Statistical Analysis
Statistical data were shown as means ± SD. SPSS software (Version 18.0) was used to analyze data, while GraphPad Prism software (version 7.0) was used to draw graphs. One-way ANOVA with Newman-Keuls multiple comparisons test was applied for normal distribution and homogeneous variance. Dunnett’ T3 test was used for non-normal distribution. p < 0.05 indicates statistical significance.
Result
DHA Improved Body Weight in CIA Mice
Each mouse was weighed weekly to assess whether the treatment of DHA (20 mg/kg·d) or MTX (2 mg/kg·3 d) influenced weight gain in CIA mice. As illustrated in Figure 1B, the body weight increased smoothly throughout the experiment in the control group. When comparing the control group with the model group, the weight in the latter group had declined significantly between day 35 and day 49. Besides, there was no difference in body weight among the control, DHA, and MTX groups over the course of the experiment.
FIGURE 1. DHA treatment mitigated clinical symptoms in CIA mice. (A) Paws oedema were photographed. (B) Body weight were recorded weekly during the experiment. (C) The thickness of hind paws was measured weekly by digital calipers. (D) The clinical arthritis index scores were determined every week using a scoring system of 0–4 for each limb. (E,F) Serum levels of IL-1β and IL-6 were determined using ELISA kits. Data are presented as the mean ± SD. *p < 0.05, **p < 0.001 vs. the model group. #p < 0.05 vs. the control group.
DHA Alleviated Paw Oedema in CIA Mice
After the secondary immunization (day 21), paw oedema appeared dramatically in mice with CIA (Figure 1A). Hind paw oedema was measured weekly using digital calipers (Figure 1C). When compared to the control group, the thickness of hind paws in the model group was significantly increased between day 28 and day 49 (p < 0.05). Mice in the DHA group showed significant reduction in paw oedema between day 28 and day 49 compared with mice in the model group (p < 0.05). Mice in the MTX group also showed significant reduction in paw oedema between day 35 and day 49 compared with mice in the model group (p < 0.05). Additionally, a significant reduction in arthritis index scores also occurred in CIA mice with DHA or MTX treatment from day 35 and day 49, when compared to the model group (Figure 1D, p < 0.05). There was no significant difference between the DHA and MTX groups when it came to paw oedema or arthritis index scores.
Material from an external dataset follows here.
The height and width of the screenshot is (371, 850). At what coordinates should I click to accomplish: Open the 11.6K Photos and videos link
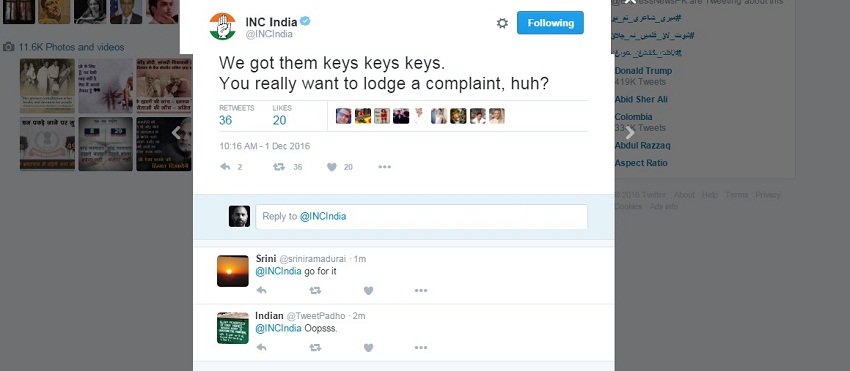point(71,47)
DHA Ameliorated the Bone Loss in CIA Mice
For measuring of bone mineral density (BMD) and bone volume/tissue volume (BV/TV, %), the articular structure of hind knees and ankles were scanned by micro-CT (Figure 2A). As showed by Figures 2B–E, in comparison to the control group, the BMD and BV/TV in the knees and ankles of the model group were significantly decreased (knee: 0.68 ± 0.03 vs. 0.48 ± 0.06 mm2, p < 0.001; 24.93 ± 1.05 vs. 10.95 ± 2.65%, p < 0.001; ankle: 0.69 ± 0.07 vs. 0.55 ± 0.06 mm2,, p < 0.05; 33.27 ± 4.73 vs. 18.06 ± 3.47%, p < 0.001). DHA or MTX treatment ameliorated the bone loss in CIA mice, as the BMD (knee: 0.57 ± 0.07 mm2, 0.59 ± 0.07 mm2, vs. model group, p < 0.05; ankle: 0.67 ± 0.04 mm (Singh et al., 2015), 0.65 ± 0.07 mm2, vs. model group, p < 0.05) and BV/TV (knee:15.46 ± 3.05%, 18.47 ± 4.72%, vs. model group, p < 0.05; ankle: 30.60 ± 2.59%, 28.26 ± 8.92%, vs. model group, p < 0.001, p < 0.05, respectively) in these two groups were significantly higher than those in the model group. No meaningful difference between the DHA and MTX groups was observed in BMD or BV/TV.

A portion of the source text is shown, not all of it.